### TEXTO DE ESTUDIO ###

Lo peor que puede decirse de esta nueva entrega de Terminator es que es difícil encontrar algo en ella que pueda salvarla de un inminente olvido. La saga ha entendido, por fin, que su única forma de alcanzar una cierta dignidad es revisitando la trama que propuso James Cameron a lo largo de las dos primeras entregas de la franquicia, las únicas en las que podía encontrarse una identidad propia que se fue diluyendo conforme el título se transformaba en franquicia.
Es por ello que la historia de Terminator Génesis se limita a sobrevolar lo ya conocido, con el viaje en el tiempo como arma infalible con la que reciclar los materiales que ya existían. Eso permite que aún sobreviva pero también la condena a un continuo retorno a los mismos círculos, a resultar siempre más tierna que emocionante. La vuelta de tuerca es el último resquicio de originalidad que le queda a la revisitación de una obra como esta. Sarah Connor sigue siendo una guerrera, una heroína en los tiempos previos al Día del juicio final, Kyle Reese sigue siendo un soldado entregado a la causa rebelde y el T-800 sigue siendo un Arnold Schwarzenegger con licencia para la inexpresividad; pero los papeles ahora transmutan como si la película jugase con cromos intercambiables.
En cierto sentido, se trata de una operación que coloca a la franquicia en los terrenos del parque temático: se puede entrar a este museo de los años noventa, reconvertido en largometraje bajo la estética unidimensional de una serie televisiva, a través de sus iconos más reconocibles. ¿Ya sólo puede hacerse cine comercial desde la nostalgia? El T-1000, aquel temible ser de metal líquido que perseguía a los protagonistas del segundo filme y que aquí interpreta Lee Byung-hun, se limita a repetir los mismos trucos que su antecesor como si se tratase de una aclamada atracción de feria. El filme abandona un obstáculo y lo sustituye por otro porque sabe bien la única manera de ocultar la vacuidad de su planteamientos es proponer una huida frenética que deniegue toda posibilidad de reflexión, siquiera de digestión de sus imágenes.

###

→ **TAREAS POR RESOLVER**
(A) Copia tal cual el fragmento de la reseña de Terminator Génesis que empieza en las palabras "En cierto sentido, se" y termina después de "de sus imágenes.".
(B) Traduce al inglés esta oración de la reseña de Terminator Génesis: "La vuelta de tuerca es el último resquicio de originalidad que le queda a la revisitación de una obra como esta."
(C) Escribe cómo sigue la reseña de Terminator Génesis a partir de su última oración.

### DATOS PROPORCIONADOS ###

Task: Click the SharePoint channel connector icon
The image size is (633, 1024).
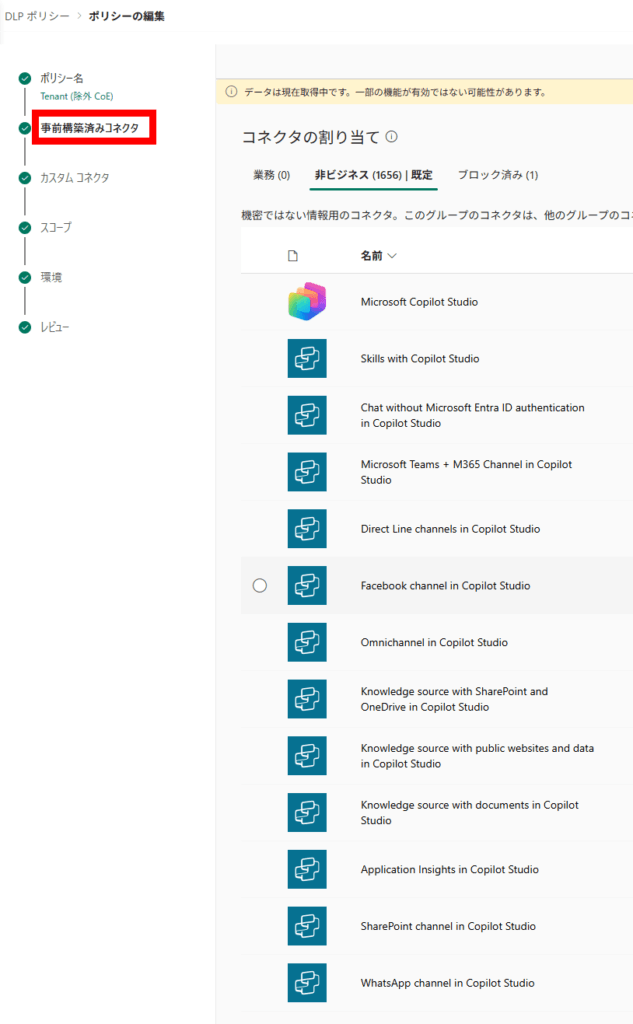Action: point(307,926)
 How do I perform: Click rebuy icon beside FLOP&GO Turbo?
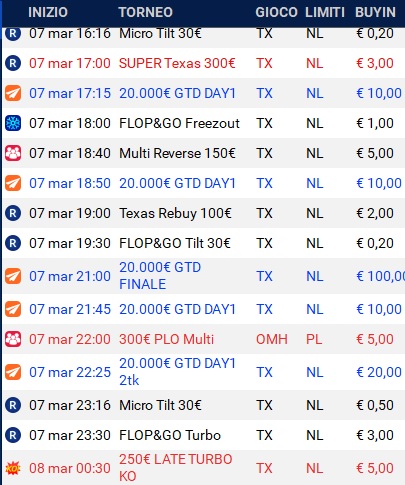tap(13, 435)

###

→ **RESPUESTAS DEL EJERCICIO**
(A)
En cierto sentido, se trata de una operación que coloca a la franquicia en los terrenos del parque temático: se puede entrar a este museo de los años noventa, reconvertido en largometraje bajo la estética unidimensional de una serie televisiva, a través de sus iconos más reconocibles. ¿Ya sólo puede hacerse cine comercial desde la nostalgia? El T-1000, aquel temible ser de metal líquido que perseguía a los protagonistas del segundo filme y que aquí interpreta Lee Byung-hun, se limita a repetir los mismos trucos que su antecesor como si se tratase de una aclamada atracción de feria. El filme abandona un obstáculo y lo sustituye por otro porque sabe bien la única manera de ocultar la vacuidad de su planteamientos es proponer una huida frenética que deniegue toda posibilidad de reflexión, siquiera de digestión de sus imágenes.

(B) The twist is the last shred of originality left to the revisiting of a work like this one.

(C)
Y es precisamente lo que Terminator Génesis busca, una evasión confesa que tenga lugar a través de un buceo persistente entre los escombros de todo aquello que dio nombre propio a los inicios de la saga. Pero a pesar de que la película encuentra una cierta dignidad en su empresa, quizá porque los personajes son más nobles e ingenuos que nunca y han sido despojado de todo diálogo comprometedor, la distancia que media entre esta y sus dos obras de referencia sigue necesitando el año luz como unidad de medida. Tal vez porque la ingenuidad del filme no sólo está en los personajes, sino también tras una cámara que ha confundido el ejercicio de nostalgia que pretende poner en práctica en la pantalla con un peligroso borrado de la memoria, porque a la película de Alan Taylor solo le importa respirar el espíritu de los años noventa y olvidar su propia contemporaneidad. Algo así como filmar una nueva película para preguntar si aún recordábamos la anterior.